BILLINGS -- Greg Monical always knew what he wanted. He just didn't know where he'd land.
As gyms across Montana reopen Friday, the occasion feels extra notable for Monical.
“I’m 55 years old, and I’m back full circle, and I’m still back in the world that I love, and still here," Monical said, smiling surrounded by a gym filled with $300,000 of brand-new equipment. "And I’m not going anywhere.”
Monical started his career at what was the Billings Athletic Club (BAC) in 1987. He was a student at Rocky Mountain College. His boss was a woman named Terry Doerfler. The job description was trainer, not personal trainer, which didn’t really exist.

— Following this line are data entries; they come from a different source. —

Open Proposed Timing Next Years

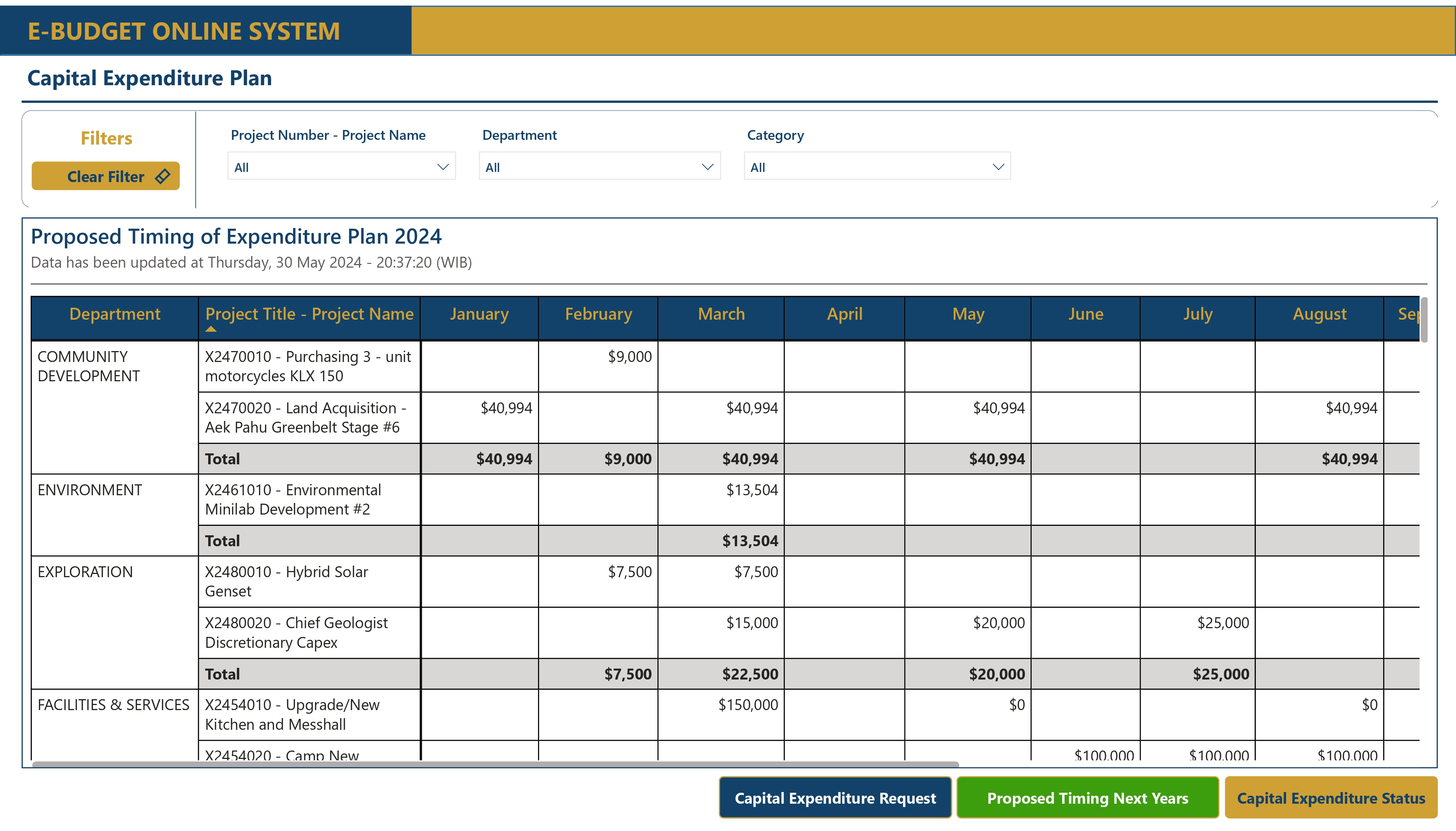1087,797
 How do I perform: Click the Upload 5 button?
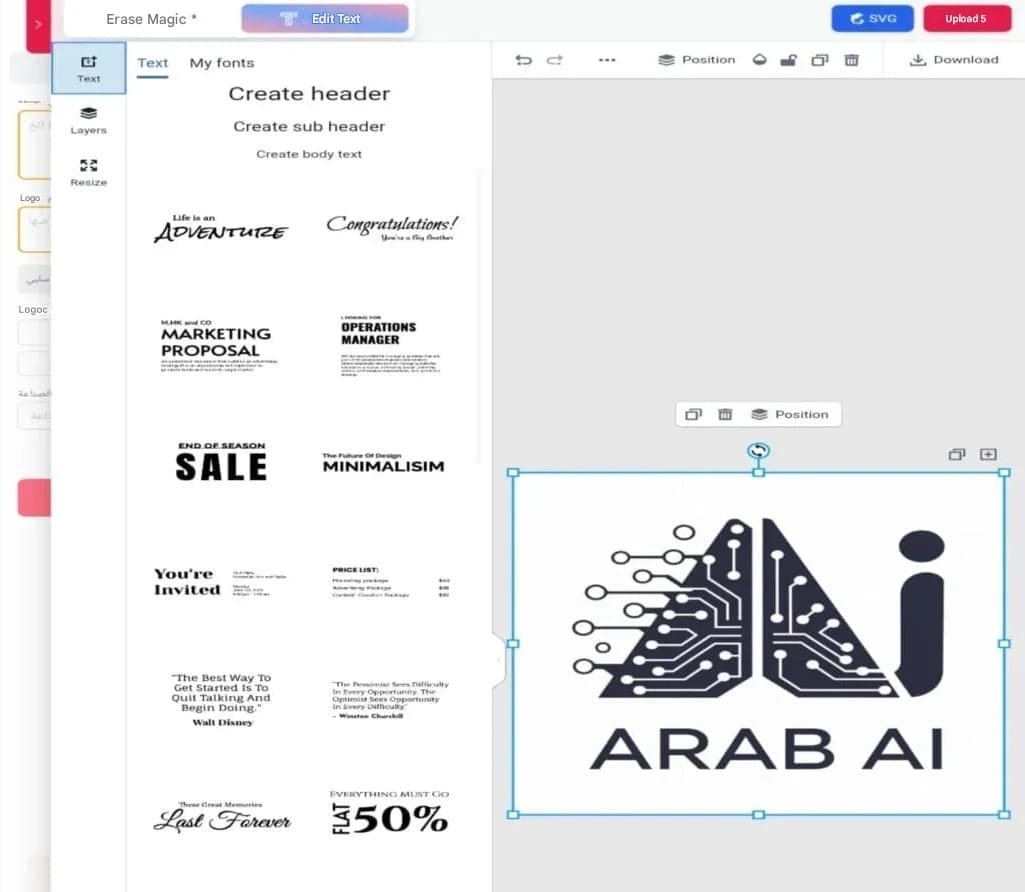click(966, 18)
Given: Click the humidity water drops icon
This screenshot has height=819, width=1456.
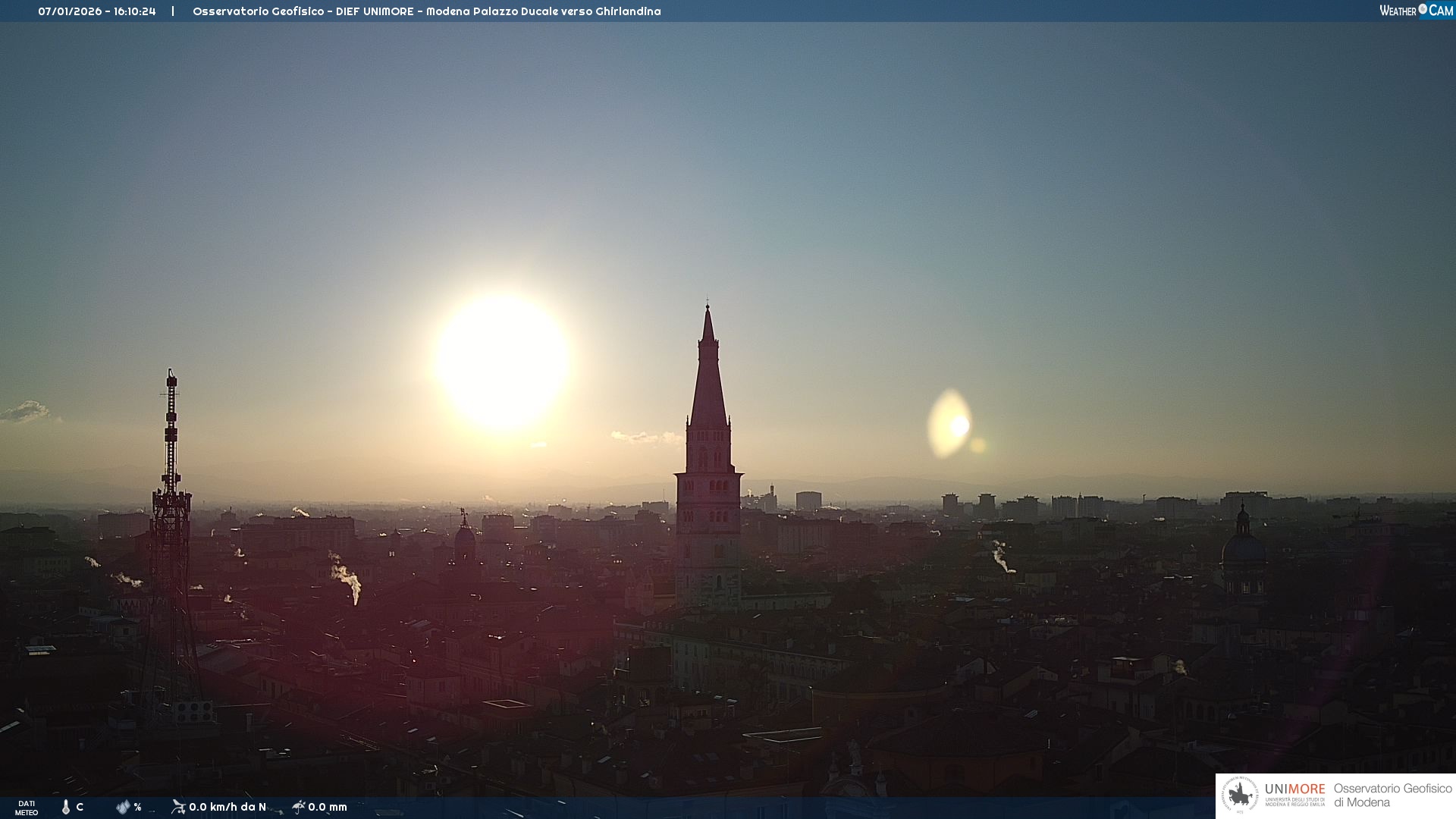Looking at the screenshot, I should coord(123,807).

Monical recalls cleaning equipment and designing member workouts.
Fast forward more than three decades later and Doerfler is working for Monical, who recently bought the BAC and renamed it 777 Fitness and Wellness Center. He says 777 is sort of a catch-all lucky number.

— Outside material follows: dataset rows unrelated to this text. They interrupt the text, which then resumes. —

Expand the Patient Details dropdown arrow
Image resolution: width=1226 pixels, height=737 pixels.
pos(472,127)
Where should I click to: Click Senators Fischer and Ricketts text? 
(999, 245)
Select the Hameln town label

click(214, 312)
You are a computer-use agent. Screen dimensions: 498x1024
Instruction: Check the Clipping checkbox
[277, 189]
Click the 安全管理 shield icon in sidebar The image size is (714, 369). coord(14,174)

Luck may have had something do to with circling back to the exact gym that launched his career, but Monical has worked tirelessly to earn it.
"Owning a gym and being part of this business has always been a part of my life," he said. "And not being in it for the last few years after I sold my last gym has been a vacancy for me that needed to come back."

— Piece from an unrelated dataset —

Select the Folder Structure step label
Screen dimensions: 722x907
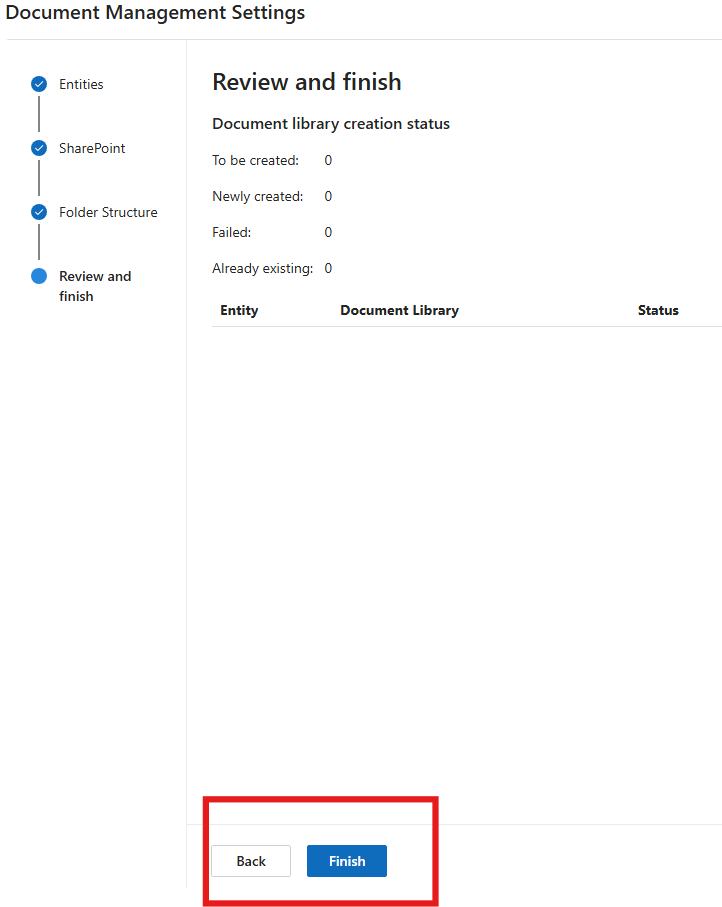(108, 212)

Monical has spent 33 years climbing the fitness ladder, living out of state, buying and selling small gyms and later owning an exercise equipment business. Certainly not an overnight success story, which is why it feels so good.
"When we got done, Jerry and I got through this whole process, and I was sitting out in the parking lot at the mall at Better Body Fitness, I just broke down," he recalled. "It was like, 'Done.' Finally, we got through this point.”
But within just four months of celebrating a done deal, COVID-19 unexpectedly slammed on the breaks.
"Right when we started to roll, we were going crazy busy and everything was happening," Monical remembered with wide eyes, "... and then all of a sudden, we got shut down.“
He and pretty much all gyms nationwide.
Over time, the bumps and bruises and torn muscles leave Monical comparing his 17-year-old self to the 55-year-old chatting on one of his new weight benches.
“Man, would I have loved to train me. Back in the day, I would’ve gone back into high school and used some of the knowledge for speed, quickness, agility, power lifting, explosive movements and stuff that I could use on my body back when I was an 18-, 17-year-old kid," he said.
Monical today says he appreciates the humility in athletes understanding what it feels like to fail and the resiliency in great ones to get off the deck.
“I had a dream when I went to college to own my own gym and ... bingo," he said.